次に、中盤では太陽熱デシカント空調システムやシステムコンポーネントについて検討を行った。デシカント空調システムの開発や技術に関する既往研究をレビューした。また、デシカント空調システムのコンポーネントの計算モデルについて、様々な検討を行った。ピックアップした計算モデルは、実測データや既往研究の結果と比較され、妥当性が検証された。その結果、ローターデシカント空調においては、間接蒸発冷却器を改良することによって、熱効率が一般の冷却空調のそれより高くなり、省エネルギー性が向上することが分かった。また、デシカント槽を用いたデシカント空調でも高いCOPが得られることが、実測とシミュレーションによって示された。

終盤部分では、熱負荷シミュレーションとデシカント空調のシミュレーションを統合化して、太陽熱デシカント空調の評価分析を行った。また、そのための予備的なスタディとして、木造住宅の小屋裏の吸放湿性を利用したパッシブ太陽熱除湿システムを取り上げ、除湿効果に関するパラメトリックスタディの結果を示した。これらの結果を踏まえ、本スタディとして、いくつかの太陽熱デシカント空調システムの評価分析を行った。この分析では、非定常シミュレーションの結果を利用し、COP、熱効率、建物顕熱比などの期間平均値を求め、それらを指標としてシステム全体を評価した。
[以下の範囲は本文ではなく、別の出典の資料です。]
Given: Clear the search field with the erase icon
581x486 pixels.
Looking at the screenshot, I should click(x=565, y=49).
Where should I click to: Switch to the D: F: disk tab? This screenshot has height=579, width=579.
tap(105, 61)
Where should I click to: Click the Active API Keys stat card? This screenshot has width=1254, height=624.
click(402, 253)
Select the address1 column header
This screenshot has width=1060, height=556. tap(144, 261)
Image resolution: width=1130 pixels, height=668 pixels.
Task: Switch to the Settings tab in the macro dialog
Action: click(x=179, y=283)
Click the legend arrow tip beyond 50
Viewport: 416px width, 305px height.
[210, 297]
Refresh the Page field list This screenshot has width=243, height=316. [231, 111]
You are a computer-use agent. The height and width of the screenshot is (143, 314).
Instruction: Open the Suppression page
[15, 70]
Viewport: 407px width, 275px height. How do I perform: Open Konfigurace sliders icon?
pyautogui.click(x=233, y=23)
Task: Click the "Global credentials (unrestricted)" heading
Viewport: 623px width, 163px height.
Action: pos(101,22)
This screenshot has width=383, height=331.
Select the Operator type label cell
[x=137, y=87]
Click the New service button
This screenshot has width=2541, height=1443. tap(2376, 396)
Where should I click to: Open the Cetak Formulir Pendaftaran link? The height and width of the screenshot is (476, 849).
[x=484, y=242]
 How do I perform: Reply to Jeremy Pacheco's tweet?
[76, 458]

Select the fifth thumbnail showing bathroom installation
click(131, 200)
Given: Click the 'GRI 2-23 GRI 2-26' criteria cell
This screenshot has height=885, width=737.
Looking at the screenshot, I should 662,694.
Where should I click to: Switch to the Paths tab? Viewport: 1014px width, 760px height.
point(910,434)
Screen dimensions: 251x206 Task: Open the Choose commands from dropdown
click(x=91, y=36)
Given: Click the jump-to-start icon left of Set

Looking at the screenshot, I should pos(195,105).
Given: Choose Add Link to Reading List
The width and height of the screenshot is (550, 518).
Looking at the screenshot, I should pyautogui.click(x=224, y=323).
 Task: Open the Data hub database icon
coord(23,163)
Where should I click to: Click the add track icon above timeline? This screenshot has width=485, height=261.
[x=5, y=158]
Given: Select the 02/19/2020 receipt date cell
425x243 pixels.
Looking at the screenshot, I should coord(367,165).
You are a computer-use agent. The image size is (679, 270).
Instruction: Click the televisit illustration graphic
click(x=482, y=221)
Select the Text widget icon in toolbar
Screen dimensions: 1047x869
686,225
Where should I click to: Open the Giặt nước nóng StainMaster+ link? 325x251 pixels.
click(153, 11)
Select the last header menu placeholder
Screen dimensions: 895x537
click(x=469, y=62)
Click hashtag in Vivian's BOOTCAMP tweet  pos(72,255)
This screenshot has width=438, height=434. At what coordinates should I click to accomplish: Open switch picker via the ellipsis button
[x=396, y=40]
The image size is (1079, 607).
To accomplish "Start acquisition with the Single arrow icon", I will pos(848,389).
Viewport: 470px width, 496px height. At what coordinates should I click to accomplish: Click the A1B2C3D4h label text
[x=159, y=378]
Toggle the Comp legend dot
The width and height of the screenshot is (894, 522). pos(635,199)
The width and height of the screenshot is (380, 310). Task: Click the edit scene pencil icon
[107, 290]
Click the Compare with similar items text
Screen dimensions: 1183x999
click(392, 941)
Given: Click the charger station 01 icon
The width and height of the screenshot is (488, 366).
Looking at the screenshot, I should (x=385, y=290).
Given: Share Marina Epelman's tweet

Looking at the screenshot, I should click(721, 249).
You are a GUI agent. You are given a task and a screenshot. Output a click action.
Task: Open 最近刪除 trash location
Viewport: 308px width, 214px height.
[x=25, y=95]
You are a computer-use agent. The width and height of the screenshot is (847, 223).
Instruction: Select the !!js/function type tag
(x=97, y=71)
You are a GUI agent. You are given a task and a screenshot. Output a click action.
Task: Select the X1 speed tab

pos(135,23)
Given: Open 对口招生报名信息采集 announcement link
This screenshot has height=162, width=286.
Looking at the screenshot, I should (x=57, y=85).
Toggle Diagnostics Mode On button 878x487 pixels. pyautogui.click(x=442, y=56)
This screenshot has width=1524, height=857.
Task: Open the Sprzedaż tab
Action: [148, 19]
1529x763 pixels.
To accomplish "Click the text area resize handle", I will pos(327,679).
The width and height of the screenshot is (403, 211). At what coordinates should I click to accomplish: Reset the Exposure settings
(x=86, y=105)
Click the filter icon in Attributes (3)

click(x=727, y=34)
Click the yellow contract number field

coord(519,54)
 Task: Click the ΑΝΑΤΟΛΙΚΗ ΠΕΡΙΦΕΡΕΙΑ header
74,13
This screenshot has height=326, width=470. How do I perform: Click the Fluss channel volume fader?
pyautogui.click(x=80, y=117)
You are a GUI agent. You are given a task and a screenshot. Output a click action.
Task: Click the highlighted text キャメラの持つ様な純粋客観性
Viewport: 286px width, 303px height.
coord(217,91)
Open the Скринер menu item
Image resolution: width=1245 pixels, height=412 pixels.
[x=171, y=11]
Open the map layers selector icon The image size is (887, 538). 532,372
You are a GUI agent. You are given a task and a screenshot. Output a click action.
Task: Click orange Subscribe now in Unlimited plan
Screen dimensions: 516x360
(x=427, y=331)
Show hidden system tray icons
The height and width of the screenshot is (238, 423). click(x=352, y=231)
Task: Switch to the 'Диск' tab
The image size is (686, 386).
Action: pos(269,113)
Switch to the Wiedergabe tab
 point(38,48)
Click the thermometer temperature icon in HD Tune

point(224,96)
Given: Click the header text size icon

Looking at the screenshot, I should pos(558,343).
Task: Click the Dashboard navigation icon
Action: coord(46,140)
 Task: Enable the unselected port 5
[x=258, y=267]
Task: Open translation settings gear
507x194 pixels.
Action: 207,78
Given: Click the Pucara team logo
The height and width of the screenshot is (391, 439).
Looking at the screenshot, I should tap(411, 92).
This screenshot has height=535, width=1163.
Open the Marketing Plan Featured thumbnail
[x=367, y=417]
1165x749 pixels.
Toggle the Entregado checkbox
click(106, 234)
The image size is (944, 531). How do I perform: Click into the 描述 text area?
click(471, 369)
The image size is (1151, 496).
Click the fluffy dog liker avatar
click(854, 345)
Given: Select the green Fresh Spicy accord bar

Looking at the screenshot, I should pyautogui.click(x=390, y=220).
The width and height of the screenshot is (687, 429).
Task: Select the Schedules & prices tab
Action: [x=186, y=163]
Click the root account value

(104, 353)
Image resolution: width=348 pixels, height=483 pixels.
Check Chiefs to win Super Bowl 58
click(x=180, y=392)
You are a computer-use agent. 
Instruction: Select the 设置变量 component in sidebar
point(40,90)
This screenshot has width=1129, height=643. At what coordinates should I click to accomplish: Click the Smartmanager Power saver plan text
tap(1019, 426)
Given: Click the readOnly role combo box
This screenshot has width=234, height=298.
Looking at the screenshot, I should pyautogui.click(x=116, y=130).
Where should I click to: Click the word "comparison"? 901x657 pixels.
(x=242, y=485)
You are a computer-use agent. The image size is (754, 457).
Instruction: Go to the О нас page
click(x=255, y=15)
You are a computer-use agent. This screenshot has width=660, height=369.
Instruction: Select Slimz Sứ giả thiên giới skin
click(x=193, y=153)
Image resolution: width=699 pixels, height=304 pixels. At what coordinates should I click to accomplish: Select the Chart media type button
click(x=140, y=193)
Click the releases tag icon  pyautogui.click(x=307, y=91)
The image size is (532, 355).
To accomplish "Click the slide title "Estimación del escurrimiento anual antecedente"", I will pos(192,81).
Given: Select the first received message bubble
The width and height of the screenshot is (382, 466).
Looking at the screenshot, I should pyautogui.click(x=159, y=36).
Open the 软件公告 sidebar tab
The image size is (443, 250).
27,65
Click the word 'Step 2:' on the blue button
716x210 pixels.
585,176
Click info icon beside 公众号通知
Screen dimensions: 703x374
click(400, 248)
その結果、COPに対する使用条件の影響など、システム評価において重要となる事項が示された。

以上、デシカント空調システムは、室内湿度を正確にコントロールし、冷却コイルに結露を発生させないという優れた特徴があり、さらに、本論文で示すように、システムの構成を正しく選択すれば、高温多湿の気候下においても、太陽熱などを活用することによって非常に高い省エネルギー性を示す可能性があることが明らかになった。また、本研究で作成した評価ツールは、様々なデシカント空調システムを、熱負荷とリンクさせて同一の条件で計算するので、システム相互の比較・評価が可能になり、今後、システムの選択や設計において、大きな役割をはたすことが期待される。

よって本論文は博士(工学)の学位請求論文として合格と認められる。